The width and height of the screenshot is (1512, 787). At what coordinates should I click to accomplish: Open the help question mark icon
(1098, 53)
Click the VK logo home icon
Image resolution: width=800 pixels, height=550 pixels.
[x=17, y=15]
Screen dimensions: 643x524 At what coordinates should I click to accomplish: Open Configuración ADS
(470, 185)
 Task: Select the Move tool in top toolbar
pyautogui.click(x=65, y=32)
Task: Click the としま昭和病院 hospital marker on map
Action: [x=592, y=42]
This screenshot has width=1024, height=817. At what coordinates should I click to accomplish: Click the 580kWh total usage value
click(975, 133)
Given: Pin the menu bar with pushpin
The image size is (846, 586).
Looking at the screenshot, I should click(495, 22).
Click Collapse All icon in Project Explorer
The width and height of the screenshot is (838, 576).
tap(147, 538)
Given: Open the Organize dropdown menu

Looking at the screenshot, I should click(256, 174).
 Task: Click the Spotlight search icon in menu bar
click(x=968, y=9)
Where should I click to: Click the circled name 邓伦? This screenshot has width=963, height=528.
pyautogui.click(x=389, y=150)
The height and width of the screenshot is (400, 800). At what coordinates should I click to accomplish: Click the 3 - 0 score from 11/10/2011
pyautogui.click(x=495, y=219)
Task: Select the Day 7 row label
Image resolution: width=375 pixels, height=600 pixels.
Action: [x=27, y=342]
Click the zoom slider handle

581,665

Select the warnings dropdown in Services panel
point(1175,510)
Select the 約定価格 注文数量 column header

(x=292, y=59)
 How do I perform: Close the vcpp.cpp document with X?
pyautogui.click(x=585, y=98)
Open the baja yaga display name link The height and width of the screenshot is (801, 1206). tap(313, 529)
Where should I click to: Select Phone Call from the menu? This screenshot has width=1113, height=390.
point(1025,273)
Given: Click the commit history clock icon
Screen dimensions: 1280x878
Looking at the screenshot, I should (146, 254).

Exercise description: In full and word for word, restate the data.

Task response:
The width and height of the screenshot is (1512, 787). At what coordinates should I click to accomplish: Open the help question mark icon
(1098, 53)
Click the VK logo home icon
Image resolution: width=800 pixels, height=550 pixels.
[x=17, y=15]
Screen dimensions: 643x524 At what coordinates should I click to accomplish: Open Configuración ADS
(470, 185)
 Task: Select the Move tool in top toolbar
pyautogui.click(x=65, y=32)
Task: Click the としま昭和病院 hospital marker on map
Action: [x=592, y=42]
This screenshot has width=1024, height=817. At what coordinates should I click to accomplish: Click the 580kWh total usage value
click(975, 133)
Given: Pin the menu bar with pushpin
The image size is (846, 586).
Looking at the screenshot, I should click(495, 22).
Click Collapse All icon in Project Explorer
The width and height of the screenshot is (838, 576).
tap(147, 538)
Given: Open the Organize dropdown menu

Looking at the screenshot, I should click(256, 174).
 Task: Click the Spotlight search icon in menu bar
click(x=968, y=9)
Where should I click to: Click the circled name 邓伦? This screenshot has width=963, height=528.
pyautogui.click(x=389, y=150)
The height and width of the screenshot is (400, 800). At what coordinates should I click to accomplish: Click the 3 - 0 score from 11/10/2011
pyautogui.click(x=495, y=219)
Task: Select the Day 7 row label
Image resolution: width=375 pixels, height=600 pixels.
Action: [x=27, y=342]
Click the zoom slider handle

581,665

Select the warnings dropdown in Services panel
point(1175,510)
Select the 約定価格 注文数量 column header

(x=292, y=59)
 How do I perform: Close the vcpp.cpp document with X?
pyautogui.click(x=585, y=98)
Open the baja yaga display name link The height and width of the screenshot is (801, 1206). tap(313, 529)
Where should I click to: Select Phone Call from the menu? This screenshot has width=1113, height=390.
point(1025,273)
Given: Click the commit history clock icon
Screen dimensions: 1280x878
Looking at the screenshot, I should (146, 254).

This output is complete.